Wood-Harber said Quinten lived with his father and a younger brother, Cameron, in a home along the border of Oklahoma City and Midwest City.
Quinten attended Midwest City High School, she said.
“Cameron was being left alone to take care of Quinten,” Wood-Harber said in January. “He was responsible for all of his daily care. He would get up with him in the morning and get him ready for school. He was responsible for … bathing him, diapering him, feeding him, cooking dinner, everything.”
That was too much for a 13- or 14-year-old child, she said.
“He told me that he wanted to kill himself,” she said.
Wood-Harber said she called DHS 22 times between the dates of Dec. 17, 2012, and Jan. 3, 2013. She said DHS sent a worker to talk to Cameron at school and to attempt to talk to Quinten, but the worker failed to follow up, and the reports of neglect weren't investigated.
Director expresses support
Once the allegations came to light, Kathryn Brewer, advocate general for DHS's office of client advocacy, began working on the case.
“We looked into this every which way we could when it comes to what happened or didn't happen with the child and what was going on with the case worker. We're trying to understand so that we're not applying 20/20 hindsight to a case,” Lake said.

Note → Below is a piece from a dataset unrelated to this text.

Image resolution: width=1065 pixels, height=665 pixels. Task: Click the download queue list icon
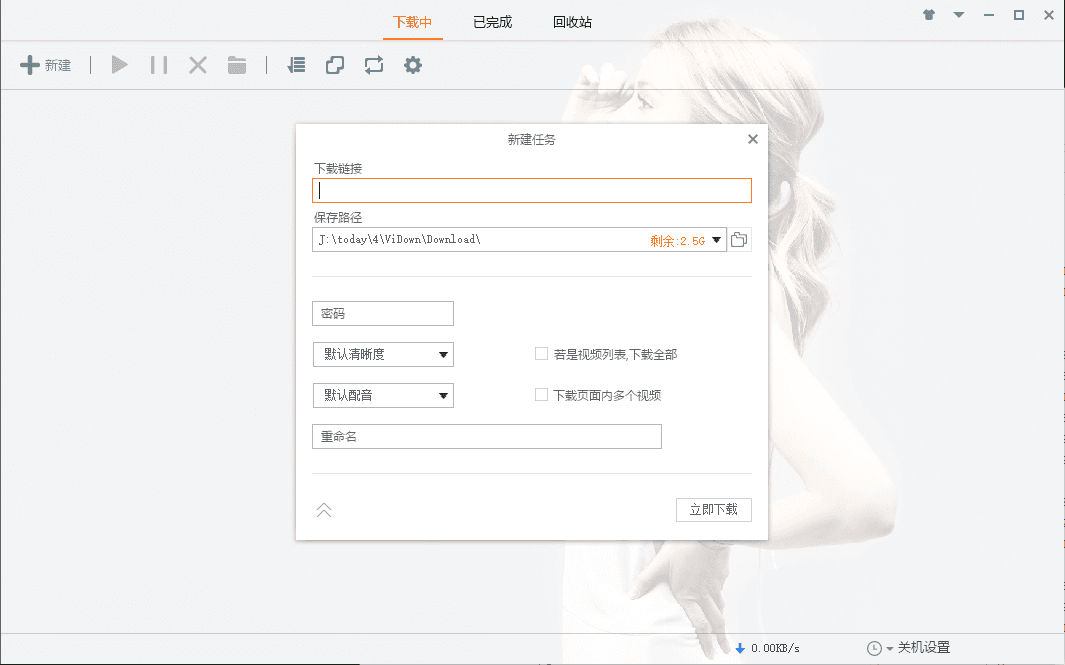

Lake said he retains confidence in his child welfare staff, despite what happened, and the disciplinary actions Monday should not be interpreted as a sign that he will not stand behind his employees when they make tough decisions.
“Despite this instance, we have confidence in our child welfare workforce,” he said.
“Child protection is anxious work. Our workers are making life and death decisions every day under tremendous pressure never to err. Given the nature of our work, the fragility of the families we serve, and daunting caseloads, we know that tragedies may occur despite our best efforts. When our people are acting in good faith, doing everything they know to do, this agency should and will support them when that occurs.”
“This agency will not rush to blame or scapegoat front-line staff when the facts show they have performed appropriately and have acted in good faith,” Lake said. “We will not punish staff for system failures that are beyond their ability to control.”